Poi, una volta superato questo passaggio, cioè quello del primo approccio con la nuova lingua del paese ospitante – la predisposizione sopraccitata degli albanesi per le lingue straniere, non è stata sufficiente per tutti gli immigrati che sono arrivati in Italia, tenendo conto delle loro difficoltà linguistiche nella loro lingua madre, collegato a fattori come livello di istruzione, provenienza (per molti) da varie zone isolate d’Albania, età, ecc.
Un altro problema che devono affrontare i bambini albanesi nati all’estero è: Quale lingua devono parlare i genitori in famiglia? Nel caso nostro, albanesi d’Italia, sarebbe stato giusto continuare a parlare ai bambini la lingua madre, l’albanese? Oppure, verso l’età di tre anni, età in cui i bambini si preparano a frequentare la scuola materna, non è che, parlando loro albanese in casa, a scuola questi bambini avrebbero fatto fatica con l’italiano e di conseguenza, il loro inserimento a scuola ed in società sarebbe stato difficoltoso?
Queste sono state delle domande vere ed obiettive che si sono poste molte giovani coppie di genitori albanesi sulla questione in merito alla lingua, domande, le quali hanno avuto due tipi di riscontri da parte degli insegnanti dell’infanzia.

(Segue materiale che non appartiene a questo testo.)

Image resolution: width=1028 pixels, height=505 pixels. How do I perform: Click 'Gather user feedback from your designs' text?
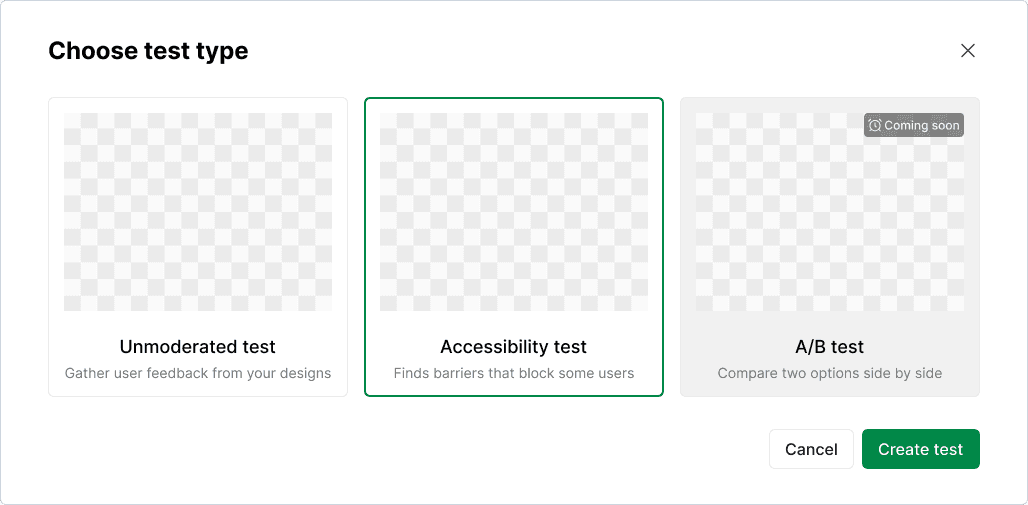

Ci sono stati insegnanti che hanno detto loro: “Ma come, non parlate italiano in casa? Ma insomma, ai bambini dovreste parlare italiano in famiglia, altrimenti il loro inserimento alla scuola materna sarà faticoso…”
E altri insegnanti ancora: “Ai bambini fate bene a parlare in albanese a casa, nella vostra lingua madre, in quanto loro hanno questa capacità di distinguere le due lingue e anzi, con una buona base di albanese, partono più sicuri e avvantaggiati nell’imparare l’italiano e diventano più bravi nel bilinguismo poi. Anzi, sono molto ben disposti anche allo studio di altre lingue straniere in seguito”.
Qui subentrava un altro meccanismo ancora: “Se un genitore albanese – io porto l’esempio “albanese”, perché ci appartiene, ma naturalmente questo ragionamento vale per tutti gli stranieri – non parla lui stesso perfettamente italiano, è giusto che in casa lui parli in questo modo storpiato al proprio figlio, con un italiano che, per l’appunto lascia molto a desiderare?” Io penso che questo non sia affatto corretto.
Insomma, è un ragionamento analogo a quello che ho nominato poc’anzi, che viene fatto ad esempio nel Nord Italia – come mi riferiscono dei conoscenti meridionali che vivono qui in Emilia Romagna. – Cioè, gli insegnanti invitano i genitori meridionali a non parlare nel loro dialetto o lingua vernacolare in casa, poiché i ragazzi fanno fatica a scuola con la lingua standard. Questa fatica da parte di questi ragazzi viene accentuata soprattutto a fine estate, al rientro dalle vacanze dalle loro città di provenienza.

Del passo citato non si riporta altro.